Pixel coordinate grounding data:
# # #

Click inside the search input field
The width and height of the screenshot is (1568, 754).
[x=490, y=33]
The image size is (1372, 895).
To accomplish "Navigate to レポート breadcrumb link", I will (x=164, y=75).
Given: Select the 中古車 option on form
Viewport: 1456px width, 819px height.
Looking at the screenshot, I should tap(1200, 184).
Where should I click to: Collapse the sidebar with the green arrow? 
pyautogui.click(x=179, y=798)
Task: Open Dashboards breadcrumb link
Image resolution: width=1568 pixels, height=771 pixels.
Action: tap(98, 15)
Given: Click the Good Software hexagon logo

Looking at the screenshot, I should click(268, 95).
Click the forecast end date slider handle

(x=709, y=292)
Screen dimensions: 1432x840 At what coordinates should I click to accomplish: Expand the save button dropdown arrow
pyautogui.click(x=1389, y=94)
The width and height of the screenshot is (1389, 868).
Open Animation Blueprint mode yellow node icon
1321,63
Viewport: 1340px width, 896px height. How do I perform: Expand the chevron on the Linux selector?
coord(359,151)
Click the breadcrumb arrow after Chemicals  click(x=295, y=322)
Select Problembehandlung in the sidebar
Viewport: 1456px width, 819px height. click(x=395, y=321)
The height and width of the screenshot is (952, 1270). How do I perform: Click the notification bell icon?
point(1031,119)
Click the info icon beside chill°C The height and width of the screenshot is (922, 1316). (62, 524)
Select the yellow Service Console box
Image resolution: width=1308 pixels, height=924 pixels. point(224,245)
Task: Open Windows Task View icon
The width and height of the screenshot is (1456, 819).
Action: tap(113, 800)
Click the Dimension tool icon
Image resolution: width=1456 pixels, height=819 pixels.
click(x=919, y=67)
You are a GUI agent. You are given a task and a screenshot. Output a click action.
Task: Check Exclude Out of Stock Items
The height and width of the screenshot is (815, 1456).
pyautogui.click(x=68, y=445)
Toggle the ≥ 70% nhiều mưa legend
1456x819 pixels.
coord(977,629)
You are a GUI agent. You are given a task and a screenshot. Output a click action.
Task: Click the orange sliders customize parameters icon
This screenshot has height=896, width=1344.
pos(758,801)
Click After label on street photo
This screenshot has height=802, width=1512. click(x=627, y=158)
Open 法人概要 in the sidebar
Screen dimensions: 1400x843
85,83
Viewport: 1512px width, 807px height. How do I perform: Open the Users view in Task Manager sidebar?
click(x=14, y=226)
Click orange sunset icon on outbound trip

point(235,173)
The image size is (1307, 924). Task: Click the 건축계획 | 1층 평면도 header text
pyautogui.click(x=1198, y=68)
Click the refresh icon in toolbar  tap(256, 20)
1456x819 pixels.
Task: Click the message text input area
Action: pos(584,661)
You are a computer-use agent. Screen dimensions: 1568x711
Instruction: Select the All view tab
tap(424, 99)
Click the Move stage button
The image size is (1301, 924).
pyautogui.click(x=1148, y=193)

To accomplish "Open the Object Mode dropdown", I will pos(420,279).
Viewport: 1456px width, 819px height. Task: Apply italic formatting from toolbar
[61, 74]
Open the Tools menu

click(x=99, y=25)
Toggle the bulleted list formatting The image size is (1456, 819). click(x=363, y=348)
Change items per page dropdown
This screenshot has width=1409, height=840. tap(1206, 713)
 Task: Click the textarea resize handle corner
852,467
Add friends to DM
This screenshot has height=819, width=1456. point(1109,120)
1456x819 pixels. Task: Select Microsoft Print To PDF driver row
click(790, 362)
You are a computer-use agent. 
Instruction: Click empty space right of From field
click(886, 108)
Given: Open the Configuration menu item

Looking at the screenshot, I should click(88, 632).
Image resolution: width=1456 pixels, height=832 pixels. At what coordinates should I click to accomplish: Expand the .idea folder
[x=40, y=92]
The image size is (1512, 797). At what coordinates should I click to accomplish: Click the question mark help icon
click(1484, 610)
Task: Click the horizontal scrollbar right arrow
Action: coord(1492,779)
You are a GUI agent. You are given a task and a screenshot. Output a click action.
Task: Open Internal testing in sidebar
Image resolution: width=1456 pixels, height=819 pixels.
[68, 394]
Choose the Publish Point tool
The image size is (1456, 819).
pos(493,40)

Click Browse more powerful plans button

# # #

■ Required action: From the records above, extract exactly and only the lines that begin at the line with "The width and height of the screenshot is (1568, 754)." and stop after the line with "Click the breadcrumb".

■ Output below:
The width and height of the screenshot is (1568, 754).
[x=490, y=33]
The image size is (1372, 895).
To accomplish "Navigate to レポート breadcrumb link", I will (x=164, y=75).
Given: Select the 中古車 option on form
Viewport: 1456px width, 819px height.
Looking at the screenshot, I should tap(1200, 184).
Where should I click to: Collapse the sidebar with the green arrow? 
pyautogui.click(x=179, y=798)
Task: Open Dashboards breadcrumb link
Image resolution: width=1568 pixels, height=771 pixels.
Action: tap(98, 15)
Given: Click the Good Software hexagon logo

Looking at the screenshot, I should click(268, 95).
Click the forecast end date slider handle

(x=709, y=292)
Screen dimensions: 1432x840 At what coordinates should I click to accomplish: Expand the save button dropdown arrow
pyautogui.click(x=1389, y=94)
The width and height of the screenshot is (1389, 868).
Open Animation Blueprint mode yellow node icon
1321,63
Viewport: 1340px width, 896px height. How do I perform: Expand the chevron on the Linux selector?
coord(359,151)
Click the breadcrumb arrow after Chemicals  click(x=295, y=322)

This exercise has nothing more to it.